Heat/humidity provoking severe weather outbreak Monday afternoon; severe thunderstorm watch covers Chicago
A significant outbreak of downpour and lightning-generating severe weather is to sweep much of northern Illinois and Indiana Monday afternoon and evening and has already hammered much of southern Wisconsin and Illinois counties adjacent to the border. A severe t-storm watch covers the Chicago metro area until 8 pm. Our WeatherBug sensors have indicated 57 mph wind gusts have just hit Kenosha, Wisconsin (at 2:55 PM) and 40 mph gusts have raked Burlington, Wisconsin in the past half hour. Rainfall there has totaled 0.90" while 1.04" is down in Kenosha. Sirens are reported sounding in Belvidere based upon an unofficial tornado sighting in the area according to WREX in Rockford. Based on the moisture saturated atmosphere (there's 1.76" evaporated in the air over Chicago) fueling the storm outbreak, there's every reason to believe significantly more rain than that will fall in storms now sweeping a wide swath of northern Illinois and that flooding may become an issue in parts of the area.

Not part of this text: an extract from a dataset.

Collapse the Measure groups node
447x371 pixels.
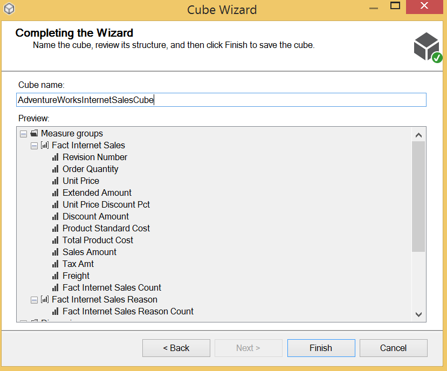23,134
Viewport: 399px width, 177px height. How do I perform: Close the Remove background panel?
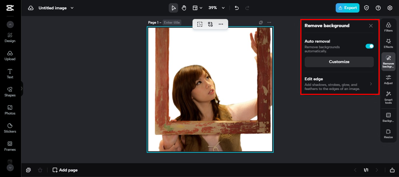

Radar is scanning cloud tops at 50,000+ ft.--an indication of these storms' power---- and our lightning detection system has just indicated an amazing 1,900 cloud to ground strokes have occurred in the past 10 minutes. (This update is being placed on our blog at 2:55 pm). The storms are dramatically altering temperatures. Readings have plunged into the 60s under the heavy storms after hovering in the low 90s.
The atmosphere is in an explosive, energetic state, more than capable of supporting storms into the evening. Converging winds along a southbound cold front at the surface produce upwelling of the hot, humid air into lift-inducing jet stream winds overhead. Monday's storms are the result and threaten to be severe in some sections. The downpours come in the midst of this area's 4th month of below normal rainfall in Chicago. Northern sections of the metro area have fared better in the rain department but may be overburdened by Monday's heavier storms.
The gusty, rain-cooled storm outflow from Monday's storm outbreak is likely to initiate new storm development and impact Chicago proper as the afternoon and evening proceed. And, though dramatic heat relief is occuring with these storms--cooling likely to hold into tonight---it's temporary. The cold front responsible is to head back north and put the area back in unstable warm, humid air again Tuesday---a development likely to support new storms tomorrow.
UPDATE
McHenry County flash flood warning, Doppler rain estimate: 3"
Storms sweeping northwest suburban McHenry County have deposited an estimated 3" of rain in a very short time period prompting a flash flood warning.